Information shown:
=======
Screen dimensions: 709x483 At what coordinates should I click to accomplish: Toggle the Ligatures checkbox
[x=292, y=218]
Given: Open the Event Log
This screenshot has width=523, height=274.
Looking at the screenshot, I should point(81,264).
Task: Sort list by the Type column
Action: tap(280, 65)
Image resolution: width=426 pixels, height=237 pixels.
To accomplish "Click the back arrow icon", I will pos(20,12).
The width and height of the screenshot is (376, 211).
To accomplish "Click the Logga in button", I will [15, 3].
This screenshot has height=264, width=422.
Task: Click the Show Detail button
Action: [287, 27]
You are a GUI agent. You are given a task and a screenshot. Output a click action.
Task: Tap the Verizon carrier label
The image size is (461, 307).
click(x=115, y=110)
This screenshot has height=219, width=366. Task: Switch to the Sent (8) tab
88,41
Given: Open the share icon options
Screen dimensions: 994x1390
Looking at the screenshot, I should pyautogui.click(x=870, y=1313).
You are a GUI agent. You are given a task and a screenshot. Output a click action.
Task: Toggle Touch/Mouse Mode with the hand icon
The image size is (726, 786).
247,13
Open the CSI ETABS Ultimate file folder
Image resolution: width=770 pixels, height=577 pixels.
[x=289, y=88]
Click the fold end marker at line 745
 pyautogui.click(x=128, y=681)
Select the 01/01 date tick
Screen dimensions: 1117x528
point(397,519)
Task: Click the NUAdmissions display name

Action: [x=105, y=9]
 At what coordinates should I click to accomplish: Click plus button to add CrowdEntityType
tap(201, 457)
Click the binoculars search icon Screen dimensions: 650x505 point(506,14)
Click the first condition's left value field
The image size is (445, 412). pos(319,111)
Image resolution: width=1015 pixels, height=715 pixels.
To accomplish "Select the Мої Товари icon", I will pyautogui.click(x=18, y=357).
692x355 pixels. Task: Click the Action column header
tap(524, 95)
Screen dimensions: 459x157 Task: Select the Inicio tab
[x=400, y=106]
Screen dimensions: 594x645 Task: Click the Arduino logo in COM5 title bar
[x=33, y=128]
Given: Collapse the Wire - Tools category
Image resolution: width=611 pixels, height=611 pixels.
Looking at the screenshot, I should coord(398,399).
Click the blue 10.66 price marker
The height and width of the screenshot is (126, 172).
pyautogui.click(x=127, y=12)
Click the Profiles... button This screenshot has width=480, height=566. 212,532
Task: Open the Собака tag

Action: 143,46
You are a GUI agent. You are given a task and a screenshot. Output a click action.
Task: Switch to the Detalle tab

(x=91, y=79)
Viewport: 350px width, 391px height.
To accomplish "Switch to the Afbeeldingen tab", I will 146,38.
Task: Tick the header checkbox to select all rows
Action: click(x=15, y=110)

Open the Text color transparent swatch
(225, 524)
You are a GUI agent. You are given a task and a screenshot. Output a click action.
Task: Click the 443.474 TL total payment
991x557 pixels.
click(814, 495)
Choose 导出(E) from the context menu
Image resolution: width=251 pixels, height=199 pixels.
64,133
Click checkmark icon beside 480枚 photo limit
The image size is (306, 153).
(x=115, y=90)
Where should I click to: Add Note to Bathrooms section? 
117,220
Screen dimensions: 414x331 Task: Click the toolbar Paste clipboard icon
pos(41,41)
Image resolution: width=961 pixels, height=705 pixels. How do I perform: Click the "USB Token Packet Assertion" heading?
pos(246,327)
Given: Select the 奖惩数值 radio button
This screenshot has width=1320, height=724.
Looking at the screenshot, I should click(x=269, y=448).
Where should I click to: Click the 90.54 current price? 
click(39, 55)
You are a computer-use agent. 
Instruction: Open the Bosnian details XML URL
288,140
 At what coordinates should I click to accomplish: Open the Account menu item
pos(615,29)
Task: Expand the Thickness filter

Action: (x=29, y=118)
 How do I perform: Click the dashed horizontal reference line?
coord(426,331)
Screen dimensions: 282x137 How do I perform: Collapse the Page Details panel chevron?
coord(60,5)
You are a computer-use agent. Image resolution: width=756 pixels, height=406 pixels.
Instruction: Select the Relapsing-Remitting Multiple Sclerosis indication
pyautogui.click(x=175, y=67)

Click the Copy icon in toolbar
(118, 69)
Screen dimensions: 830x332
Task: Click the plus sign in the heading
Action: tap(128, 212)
=======
The task: Where the word "computer" shows up in a line of the entries above, copy that line.

Output for this task:
You are a computer-use agent. 
You are a computer-use agent. Image resolution: width=756 pixels, height=406 pixels.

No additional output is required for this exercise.